ライブ当日の日の午後2時。私たちPoppin’Partyはライブ会場であり、私たちがいつもお世話になっているライブハウスCiRCLE(サークル)で当日リハーサルを行っている。

 

前日には音色やスピーカーの返し音などの確認は済ませているから、今日は主にライブの流れを説明してもらったり、出演者とCiRCLEの男性スタッフさんと一致団結して良いライブにしよう、的な事をする。

 

ちなみに私たちのバンドはここのライブハウスで働く男性スタッフさんとは仲が良い方だからまったく緊張しないんだけど、初めて大勢の前でライブをするバンドがほとんどだから男性スタッフさんは忙しそう。頑張ってください。

 

 

当日リハーサルが終わった後、私たちは楽屋でライブの出番が来るまで待機している。まだ何時間も余裕があるのでまだ私服でゆったりとガールズトークをしている。
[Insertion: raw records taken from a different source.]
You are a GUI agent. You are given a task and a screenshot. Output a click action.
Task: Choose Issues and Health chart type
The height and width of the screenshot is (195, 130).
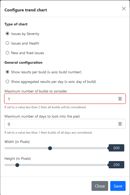[8, 43]
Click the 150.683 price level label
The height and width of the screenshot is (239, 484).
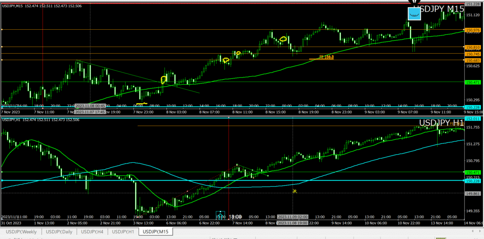474,60
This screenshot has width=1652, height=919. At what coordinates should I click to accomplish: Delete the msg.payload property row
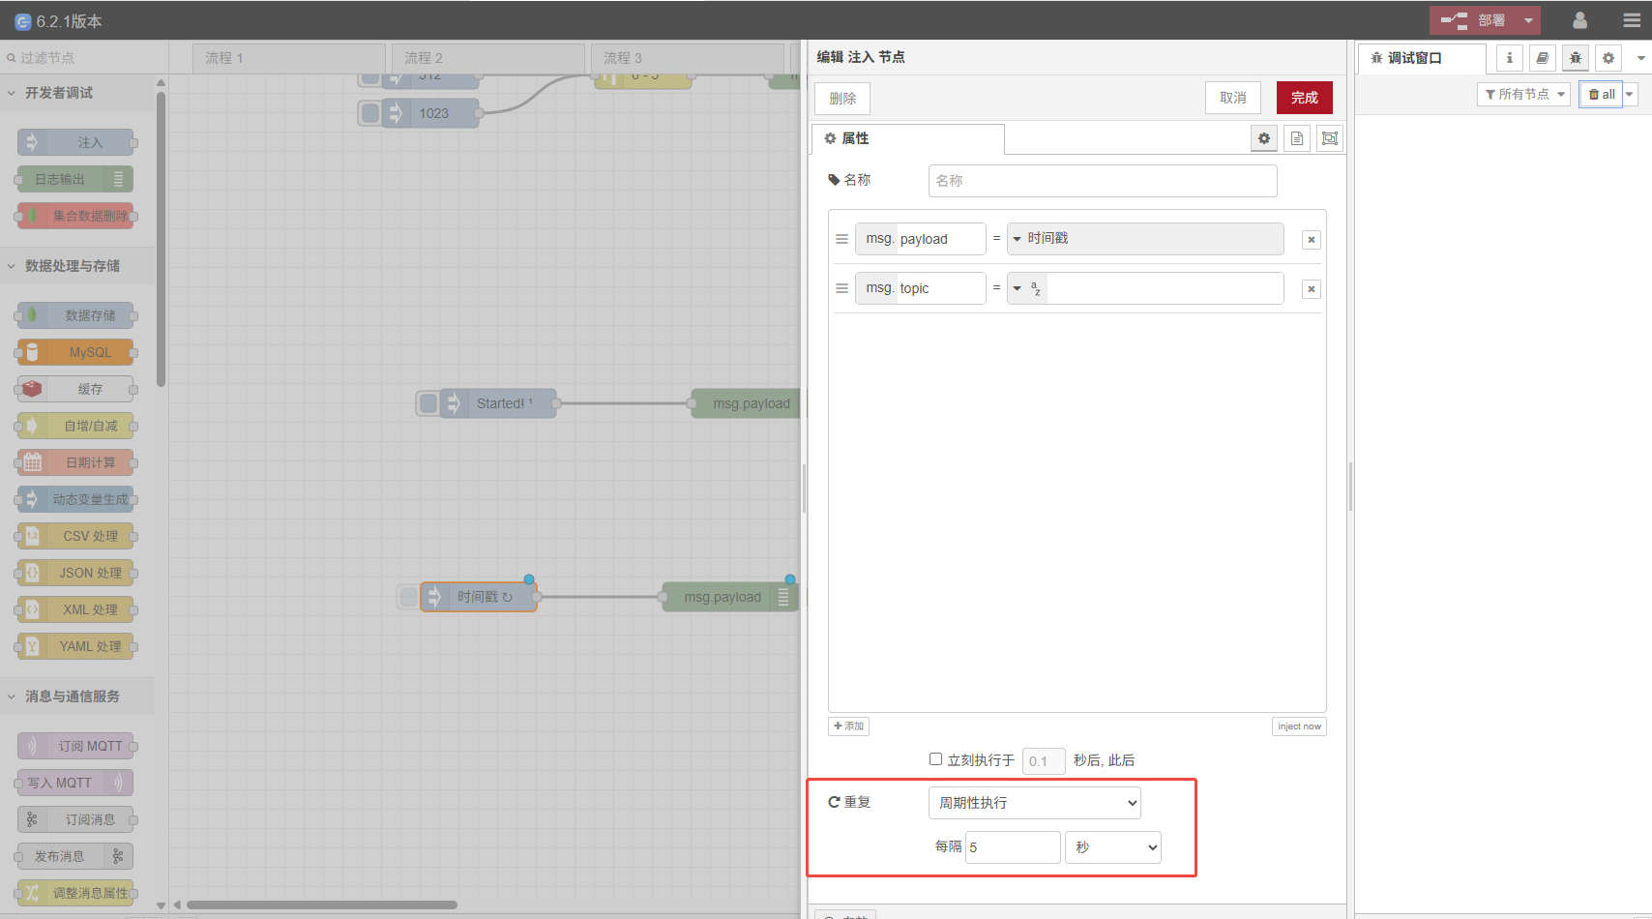1311,240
そして開始から1時間を切ると衣装に着替えてみんなと今日演奏する楽曲を軽く合わせる、と言う流れが私たちPoppin’Partyのルーティン。

 

香澄たちが楽しそうにガールズトークしている間に私はコソッと携帯を取り出してメッセージを送る。もちろん送る先はみゆき君。

 

 

7時30分ぐらいから私たちの出番だよ

 

 

シンプルな内容だけど、何よりも伝えたい情報を記入して送信ボタンを押す。今回は送って10秒ほどで既読がついてちょっと早すぎるよ、なんて思いながらも口角がぐにーっと広がるのが分かった。

 

携帯の電源を落として、香澄たちの会話に入ろうかなって思ったからみんなの方向を向くと、一瞬訳が分からなくなった。

だってさっきまで楽しそうに話していた場所にみんながいなくて、代わりに振り返ってみるとみんながジーッと私の携帯を覗き込んでいたから。

 

「ねっ、さーや!さっき誰にメッセージ送ったの?教えてっ!」

「えっ!?誰って、別に知り合いの子だけど……」

「クラスの子とか、バンド友達とか?」

「その部類じゃあ、無いんだけど……。うーん、うちのお店で知り合った男の子だよ」

「「「「えっ!?男の子!?」」」」

「う、うん。そうだけど……」

 

香澄は目をキラキラさせながら「さーやぐらいになるとすぐ彼氏が出来るんだねっ!私たちの周り、幸せが多いねっ!」って大きな声で言うから恥ずかしくなった。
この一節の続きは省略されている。